Working data:
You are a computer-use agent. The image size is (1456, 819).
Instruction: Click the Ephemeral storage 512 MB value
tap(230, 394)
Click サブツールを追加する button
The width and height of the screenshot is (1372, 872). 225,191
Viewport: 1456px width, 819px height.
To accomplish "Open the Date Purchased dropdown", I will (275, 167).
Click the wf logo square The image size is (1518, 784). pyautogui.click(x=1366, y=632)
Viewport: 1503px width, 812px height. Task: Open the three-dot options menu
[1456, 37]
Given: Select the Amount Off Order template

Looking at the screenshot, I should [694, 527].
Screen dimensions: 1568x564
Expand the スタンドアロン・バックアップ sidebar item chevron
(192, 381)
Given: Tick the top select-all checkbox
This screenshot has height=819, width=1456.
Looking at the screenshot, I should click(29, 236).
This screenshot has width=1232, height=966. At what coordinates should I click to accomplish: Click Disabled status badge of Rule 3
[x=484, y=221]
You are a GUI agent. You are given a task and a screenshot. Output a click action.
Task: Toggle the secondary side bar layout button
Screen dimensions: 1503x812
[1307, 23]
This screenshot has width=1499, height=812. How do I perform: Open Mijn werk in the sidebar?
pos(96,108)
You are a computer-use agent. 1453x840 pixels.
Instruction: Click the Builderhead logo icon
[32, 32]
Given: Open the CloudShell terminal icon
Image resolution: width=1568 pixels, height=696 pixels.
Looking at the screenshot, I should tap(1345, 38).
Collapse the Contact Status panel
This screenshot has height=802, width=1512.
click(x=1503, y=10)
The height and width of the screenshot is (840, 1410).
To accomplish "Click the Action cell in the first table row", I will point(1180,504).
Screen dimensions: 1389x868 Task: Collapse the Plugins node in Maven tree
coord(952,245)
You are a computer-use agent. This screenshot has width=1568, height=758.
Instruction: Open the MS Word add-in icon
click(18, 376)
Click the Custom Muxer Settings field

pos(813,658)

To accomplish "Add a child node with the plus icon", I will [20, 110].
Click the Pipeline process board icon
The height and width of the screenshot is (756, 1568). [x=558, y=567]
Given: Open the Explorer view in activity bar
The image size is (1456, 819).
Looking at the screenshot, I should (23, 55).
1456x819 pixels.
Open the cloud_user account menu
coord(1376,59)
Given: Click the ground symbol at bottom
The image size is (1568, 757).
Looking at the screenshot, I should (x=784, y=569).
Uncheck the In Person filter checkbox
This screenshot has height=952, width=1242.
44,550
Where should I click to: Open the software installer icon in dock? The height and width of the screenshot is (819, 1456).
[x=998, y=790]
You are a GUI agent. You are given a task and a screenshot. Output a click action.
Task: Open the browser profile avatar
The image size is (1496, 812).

What is required: Would you please copy, word for word, everything above from the line containing "Screen dimensions: 1568x564" down to the line containing "Given: Open the CloudShell terminal icon", those two lines included?

Exercise solution:
Screen dimensions: 1568x564
Expand the スタンドアロン・バックアップ sidebar item chevron
(192, 381)
Given: Tick the top select-all checkbox
This screenshot has height=819, width=1456.
Looking at the screenshot, I should click(29, 236).
This screenshot has width=1232, height=966. At what coordinates should I click to accomplish: Click Disabled status badge of Rule 3
[x=484, y=221]
You are a GUI agent. You are given a task and a screenshot. Output a click action.
Task: Toggle the secondary side bar layout button
Screen dimensions: 1503x812
[1307, 23]
This screenshot has width=1499, height=812. How do I perform: Open Mijn werk in the sidebar?
pos(96,108)
You are a computer-use agent. 1453x840 pixels.
Instruction: Click the Builderhead logo icon
[32, 32]
Given: Open the CloudShell terminal icon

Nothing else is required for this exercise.